- _Task to carry out_
Can you give everything from the line containing "You are a computer-use" down to the line containing "pos(183,173)" as a Markdown table with the columns Row and Line? Leave out blank lines and the pictures.
---------------
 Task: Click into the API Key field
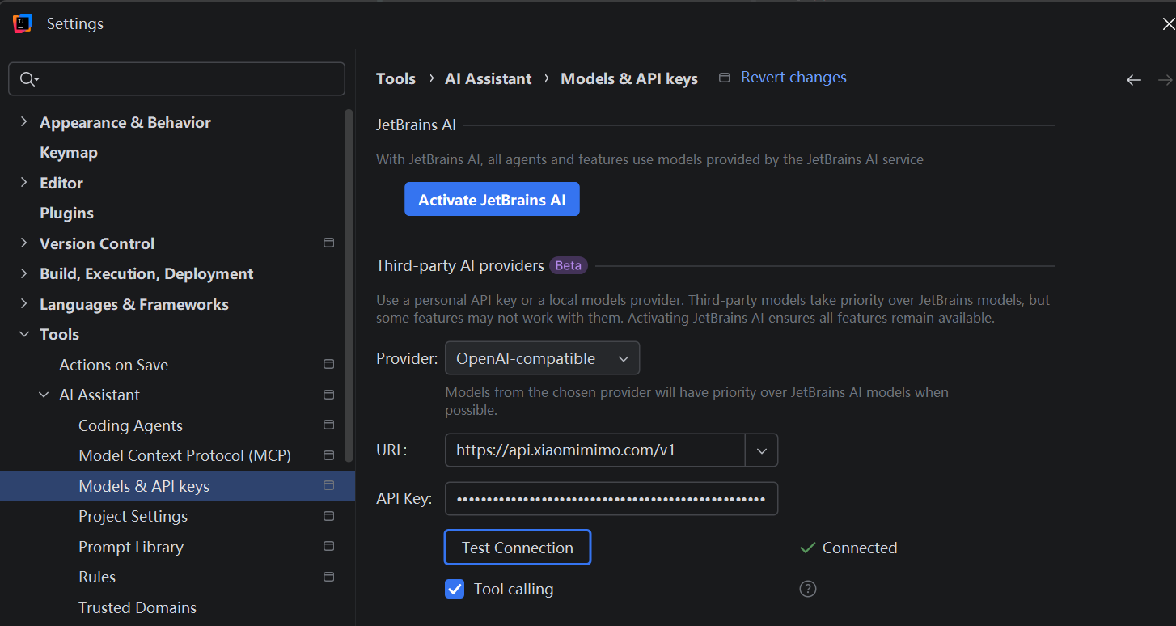pyautogui.click(x=611, y=499)
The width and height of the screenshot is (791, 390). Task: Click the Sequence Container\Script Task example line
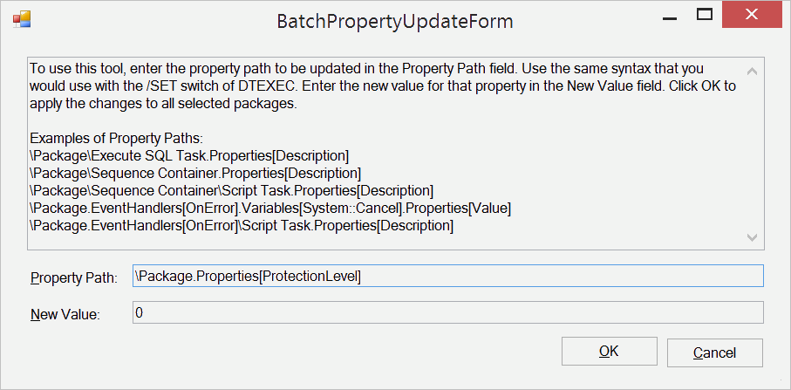(230, 191)
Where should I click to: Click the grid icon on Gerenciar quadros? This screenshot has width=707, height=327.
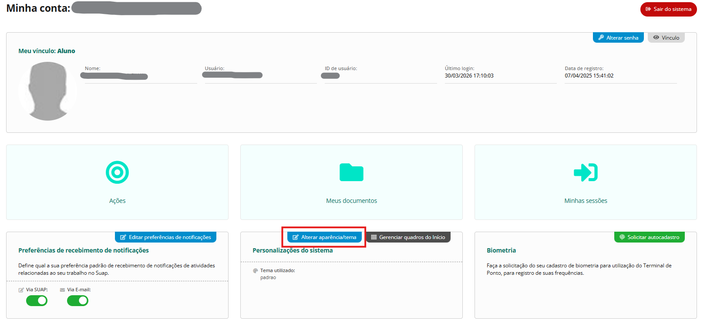[374, 237]
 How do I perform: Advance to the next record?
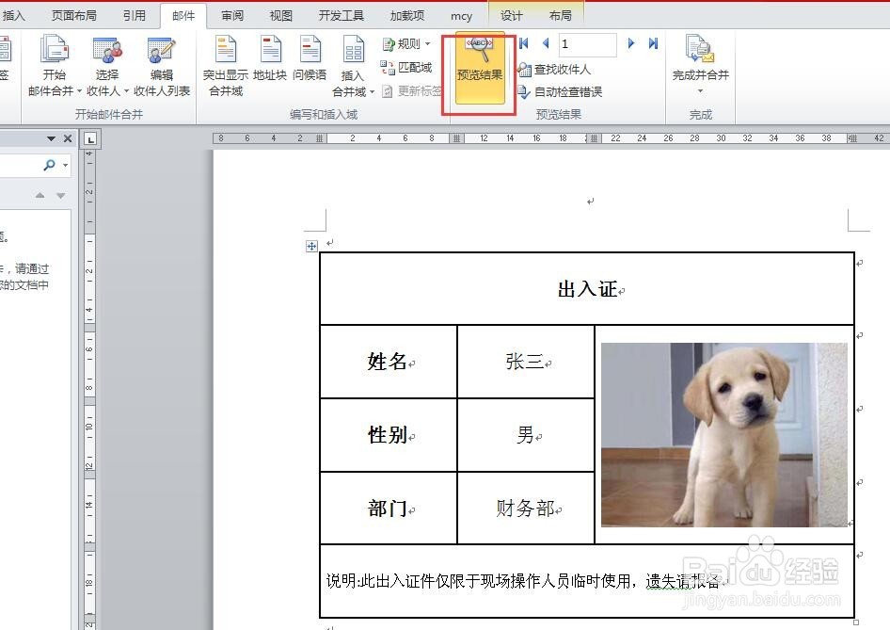tap(630, 43)
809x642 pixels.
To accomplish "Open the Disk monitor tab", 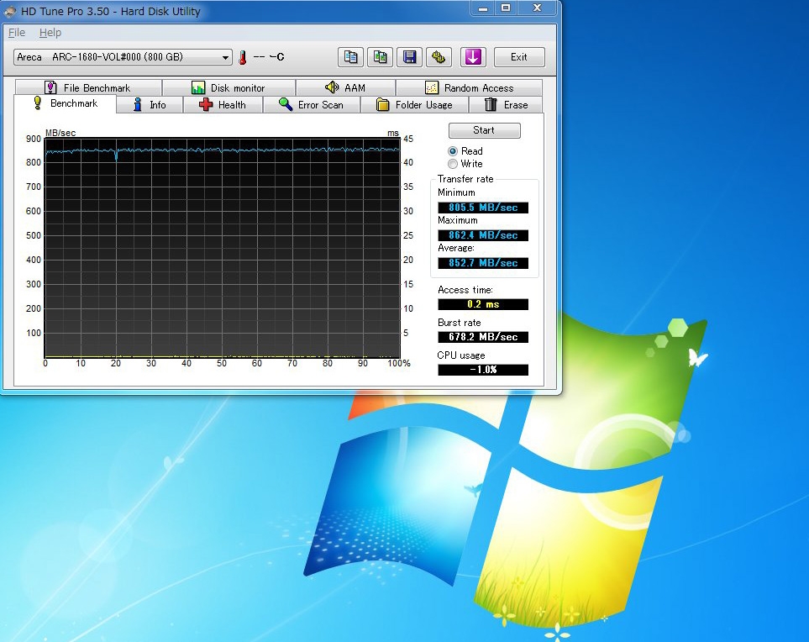I will tap(228, 88).
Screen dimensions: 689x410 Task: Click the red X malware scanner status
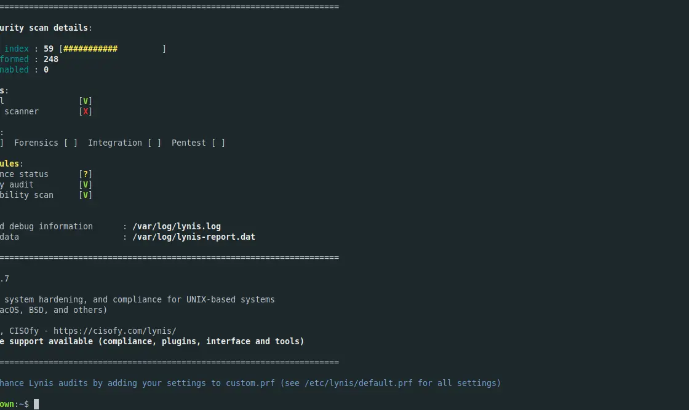click(x=86, y=111)
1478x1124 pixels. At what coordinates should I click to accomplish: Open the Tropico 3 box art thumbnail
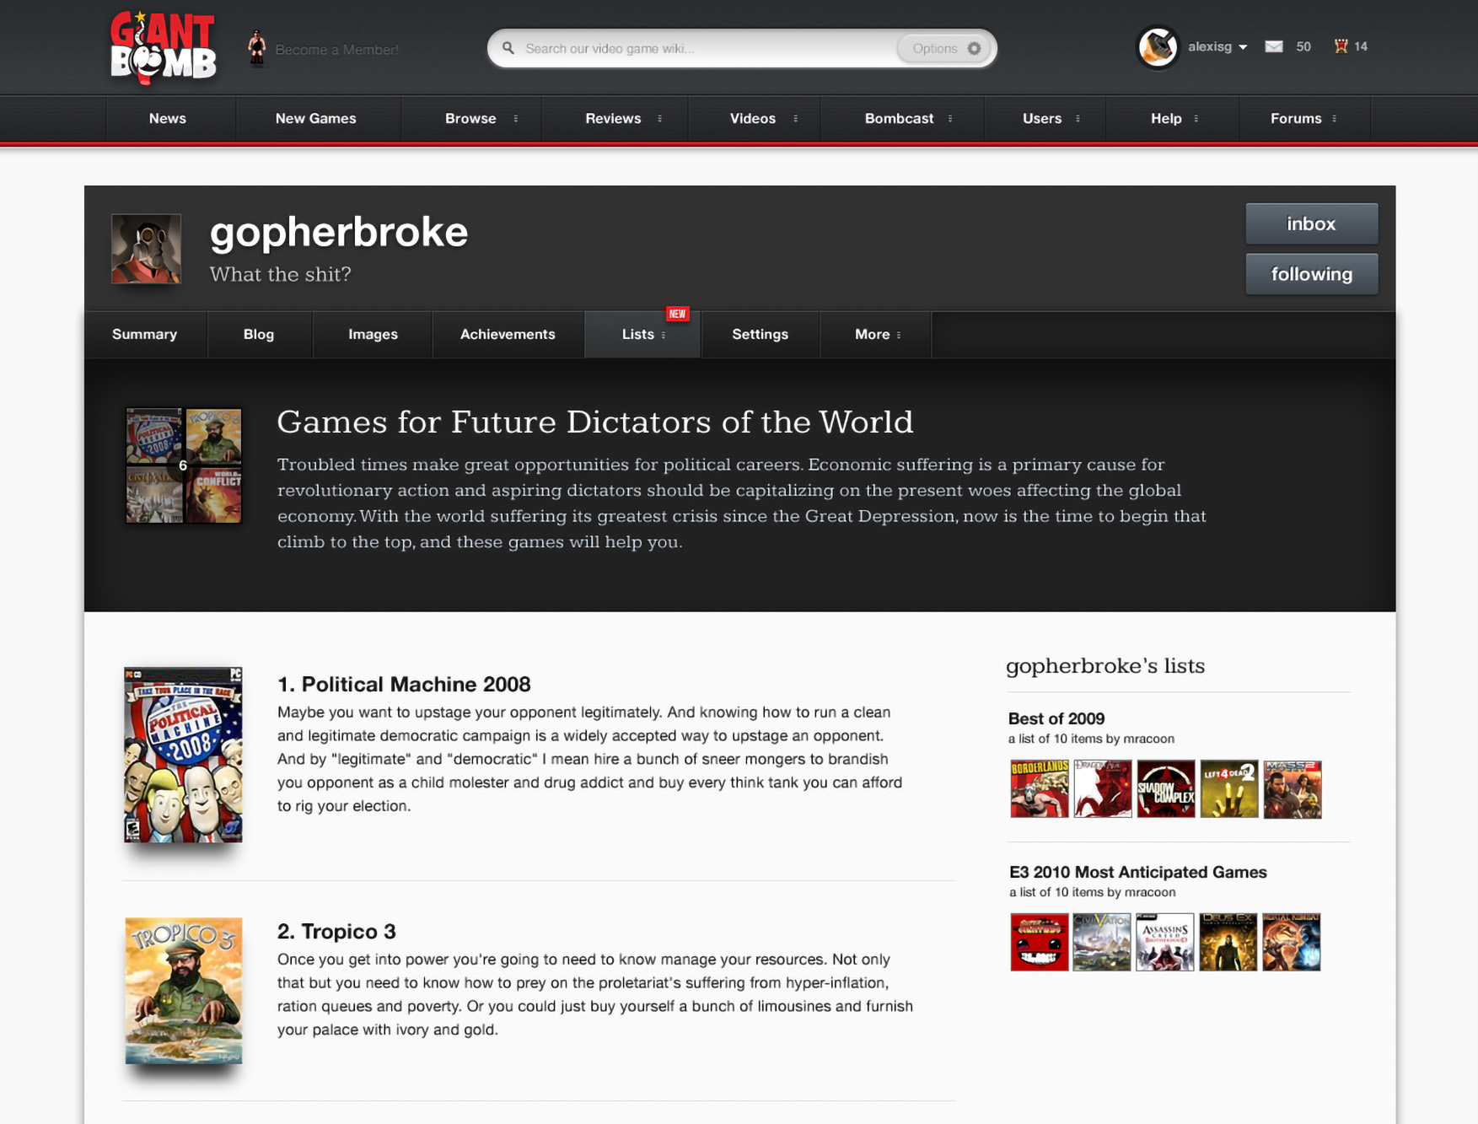click(182, 992)
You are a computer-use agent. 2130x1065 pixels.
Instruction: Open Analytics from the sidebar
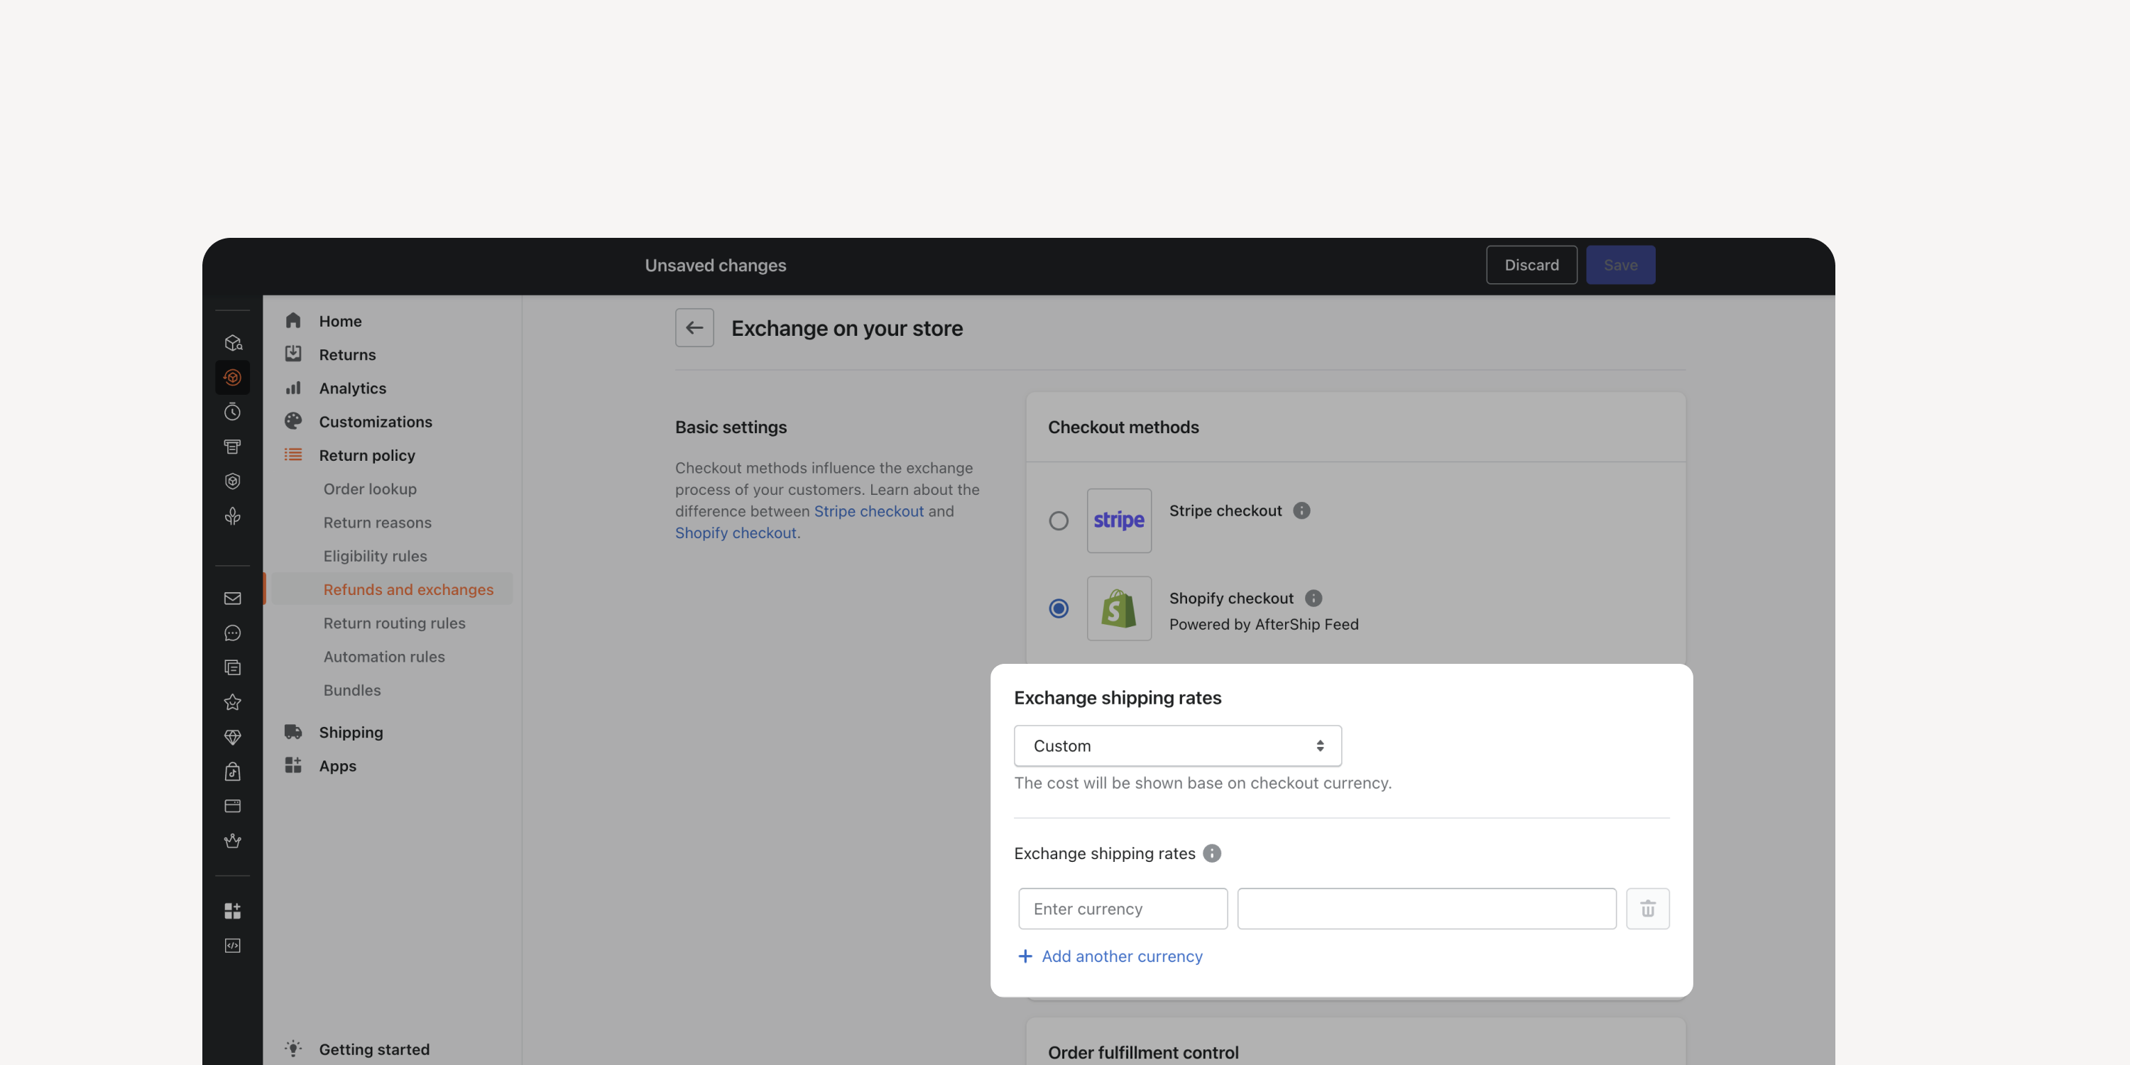pyautogui.click(x=352, y=389)
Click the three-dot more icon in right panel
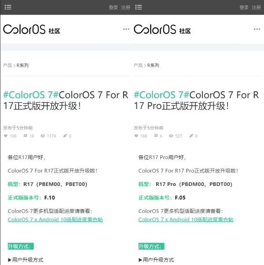The image size is (264, 265). pyautogui.click(x=257, y=29)
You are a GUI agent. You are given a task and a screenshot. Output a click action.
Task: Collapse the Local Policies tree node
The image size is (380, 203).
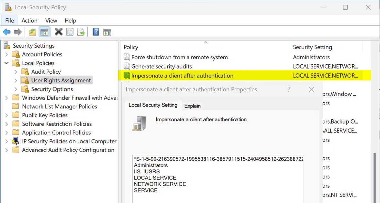(x=7, y=63)
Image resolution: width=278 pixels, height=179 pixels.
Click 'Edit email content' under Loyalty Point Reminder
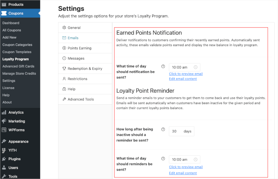pos(183,173)
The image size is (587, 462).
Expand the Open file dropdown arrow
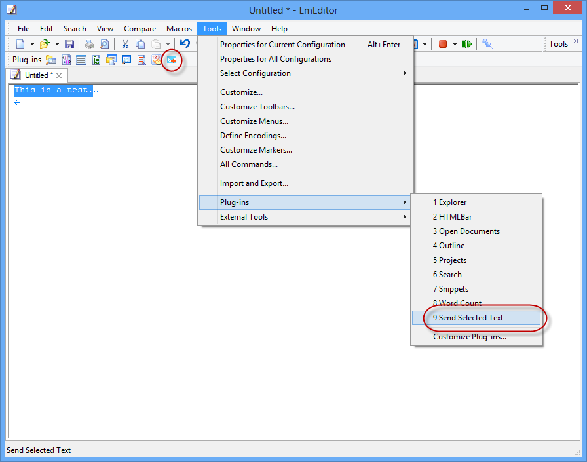tap(57, 44)
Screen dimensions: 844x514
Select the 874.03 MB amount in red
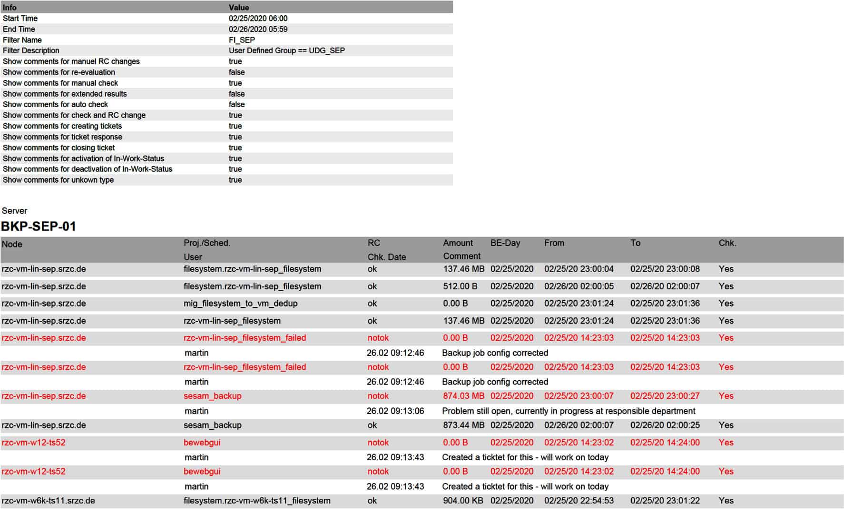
---------------
- _Expected answer_
| Row | Line |
|---|---|
| 1 | You are a computer-use agent. 2130x1065 pixels. |
| 2 | Instruction: Open Analytics from the sidebar |
| 3 | pyautogui.click(x=352, y=389) |
| 4 | Click the three-dot more icon in right panel |
| 5 | The image size is (264, 265). pyautogui.click(x=257, y=29) |
| 6 | You are a GUI agent. You are given a task and a screenshot. Output a click action. |
| 7 | Task: Collapse the Local Policies tree node |
| 8 | The image size is (380, 203). |
| 9 | (x=7, y=63) |
| 10 | Image resolution: width=278 pixels, height=179 pixels. |
| 11 | Click 'Edit email content' under Loyalty Point Reminder |
| 12 | pos(183,173) |